У медного всадника: - "Это кто слитой?" - "Петр Великий". - "Ну, этот пускай стоит. А того (кивок через Исакия) свалить можно". "Можно" еще не значит "должно".
Зачем с такой тупостью ополчаются против гениального монумента, сделанного Трубецким. "Стоит комод, на комоде бегемот, на бегемоте обормот". Сказано столь же великолепно, как и сделано. Лиговка сказала. Охрипшие девицы прорекли, избравшие панель у нового медного всадника своим рынком. Надо же иметь своего медного всадника и Петербургу черных лестниц, ночных чайных, хороводу мокрохвостых Венер с этого конца Невского. Какой же еще тут и можно поставить монумент у неряшливой столицы, так сказать, под хвостом. Да, гениально, чорт возьми! И пусть стоит во веки веков.
"Совет рабочих и солдатских депутатов". Сокращенно: С. Р. и С. Д. Так оно и есть - эс-эры и эс-деки. Только накрест - солдаты все сплошь социалисты народники, а рабочие марксисты.
Хвосты у лавок возобновились.
В лазарете избран комитет, главным образом для того, чтобы всем отпустить по домам. Докторов и слушать не хотят, что тому, и другому, и третьему надо долечиться. Предъявлено требование, чтобы поторопились с изготовлением протезов. Чудаки! Протезный завод еще только строится. И каменщики на постройке тоже предъявили требование и забастовали. Лежачие больные до злобы раздражены тем, что все собираются домой. Семенов подозвал к себе сестру Долинову. Подошла, нагнулась. Семенов ее ударил по лицу. Надо понимать, за то, что его "плохо" лечат: другие уезжают, а он в лежку лежит. Санитары тоже копошатся, отказываются исполнять грязные работы по лазарету, заставляя сестер. Сестры заявили, что они не могут при таких условиях работать. Война всем надоела. Война и "надоела"!
Во временном суде. - "Свидетель, чем вы занимаетесь?" - "Вооруженным восстанием". Профессия, и с незначительным профессиональным риском. Про свидетелей в дореволюционном суде по другому рассказывали: - "Подсудимый, чем вы занимаетесь?" - "Поцелуями". - "Как?" - "Поцелуями кормимся. Извозчикам ночью "поцелуи" - булки копеечные - продаем"... Да, были в Петрограде копеечные булки и назывались "поцелуями". Название и то вкусное. А теперь нам в лазарет что за хлеб дают. А на воле и такого нет.

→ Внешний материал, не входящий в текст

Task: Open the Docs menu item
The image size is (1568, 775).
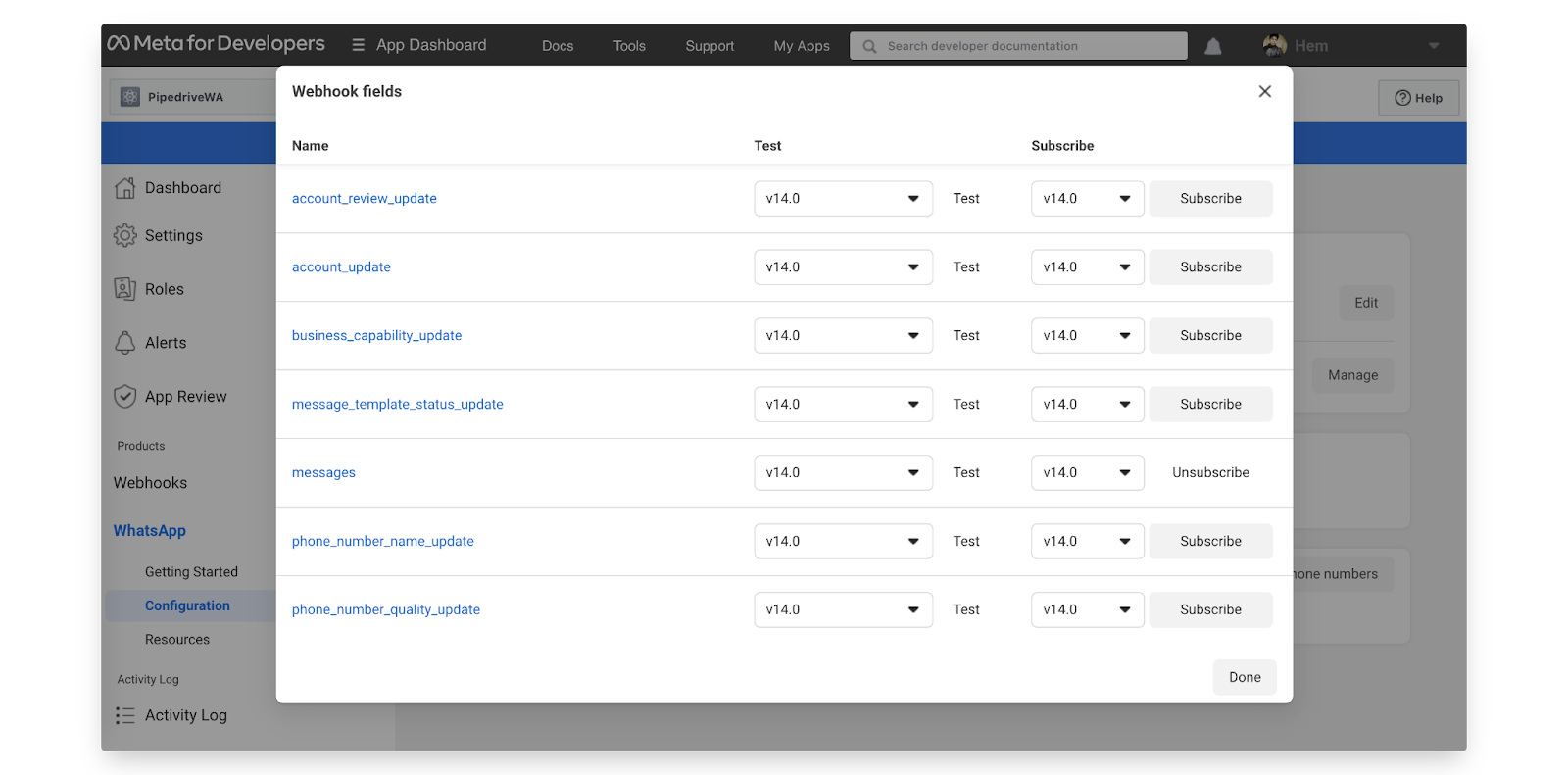Action: (558, 46)
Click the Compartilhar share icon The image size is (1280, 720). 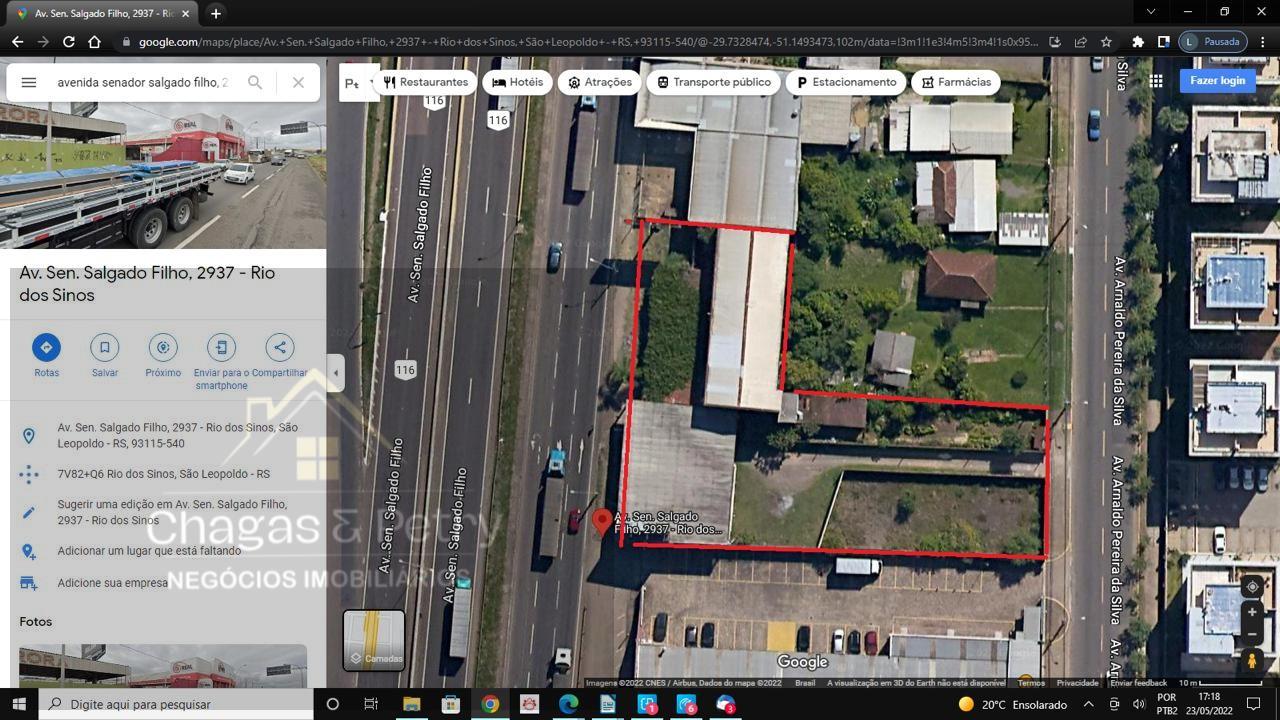pos(280,348)
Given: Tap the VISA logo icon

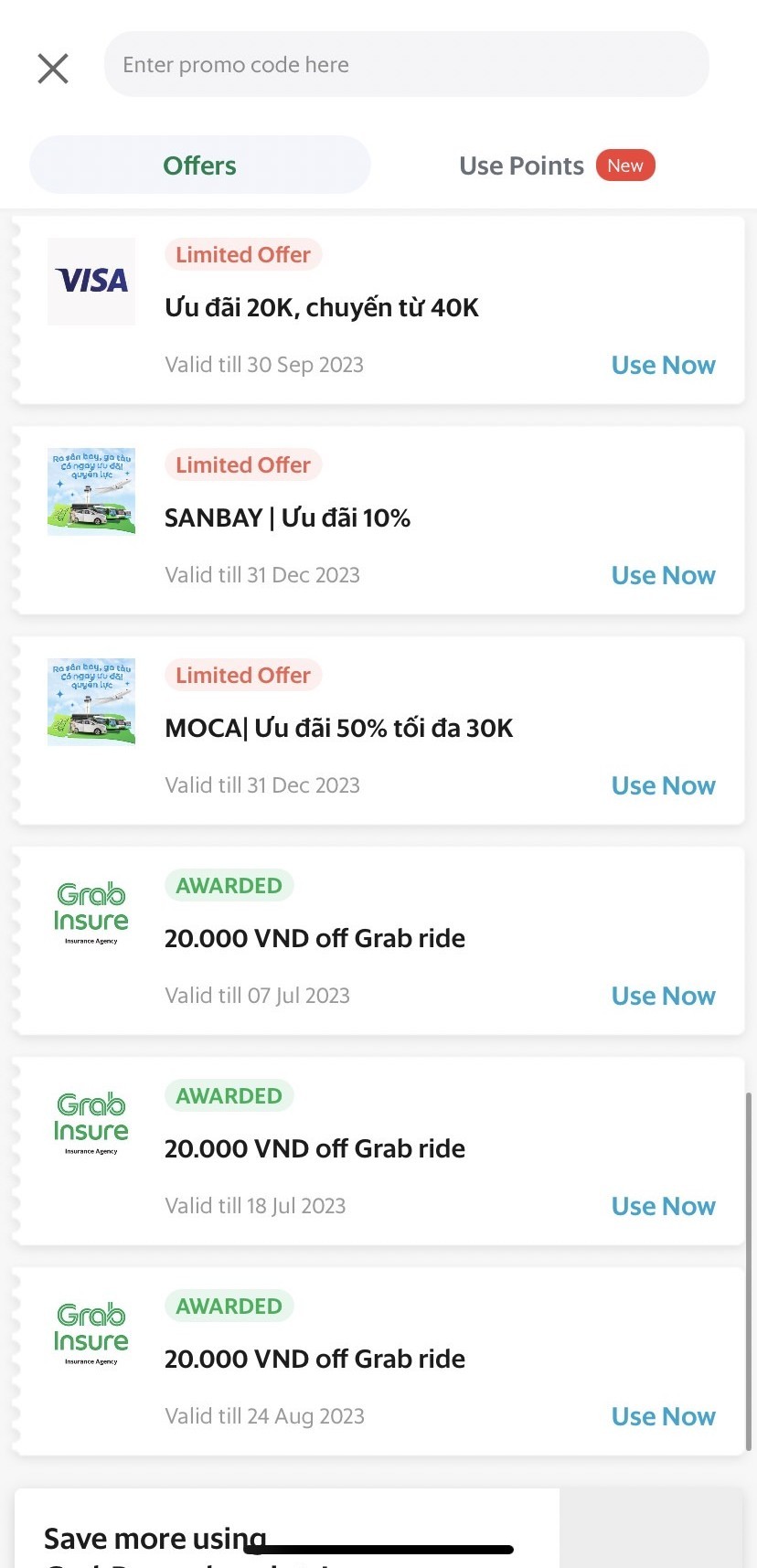Looking at the screenshot, I should (91, 282).
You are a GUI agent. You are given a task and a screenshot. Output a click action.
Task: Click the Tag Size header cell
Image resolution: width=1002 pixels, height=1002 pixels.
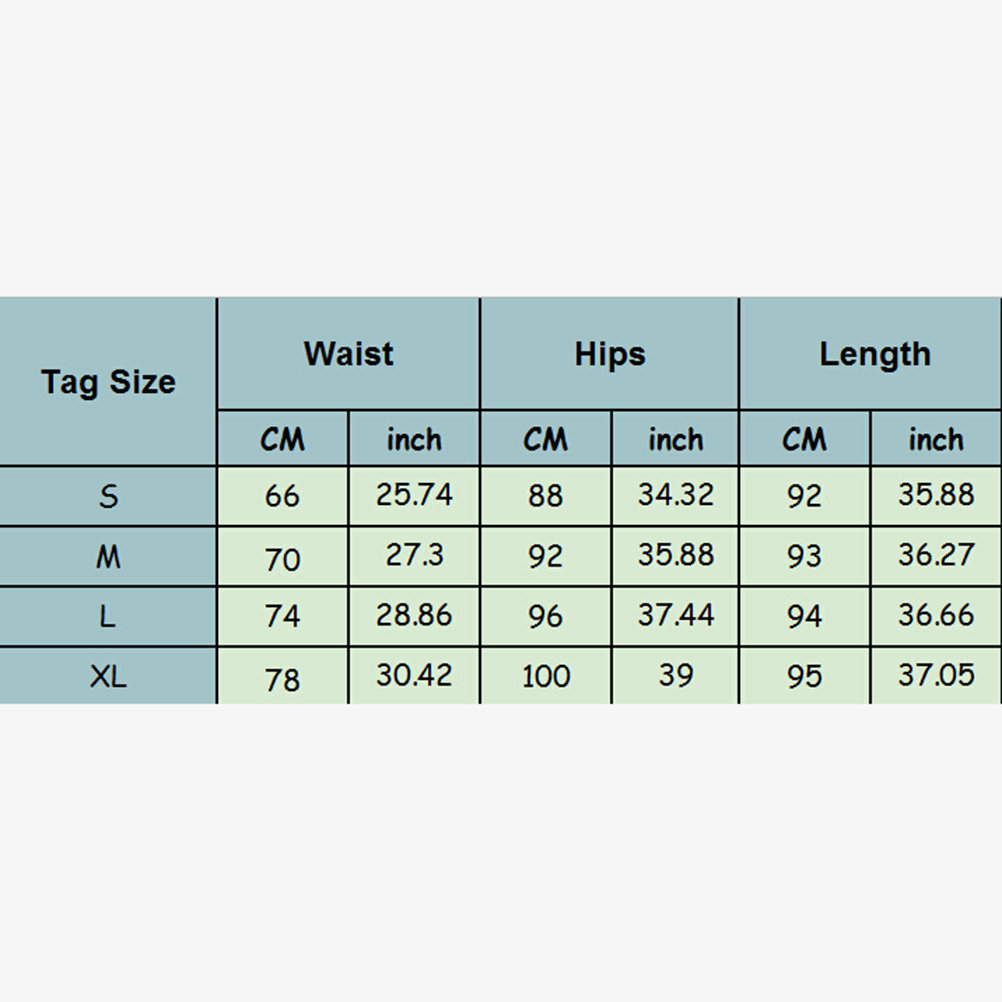(x=108, y=382)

Та великая, а не эта, ибо несравненно труднее и важнее сдвинуть душу, чем ворочать камнями. Эта, быть может, перевернет тяжести огромные, но идейно она стоит на месте. До сей поры ни одного свежего слова, ни одной новой нотки. "Углубление революции" встречает главнейшее препятствие не там, где его боятся встретить, а в непобедимой плоскости идей. Не то, что глубины, а и толщины нет. Они совершенно не живут мыслью. И что поразительно: от опыта 1905 года будто и следов не осталось. Ничему не научились. А противники едва ли так. Жандармы поют марсельезу. Ужасна легкость, с какою все произошло. Проглядывает железная дисциплина, сплоченная сознательность, с которой и жандармы, и чиновники, и пристава передались на сторону революции. Тогда же, в 1905 году, была кровавая борьба.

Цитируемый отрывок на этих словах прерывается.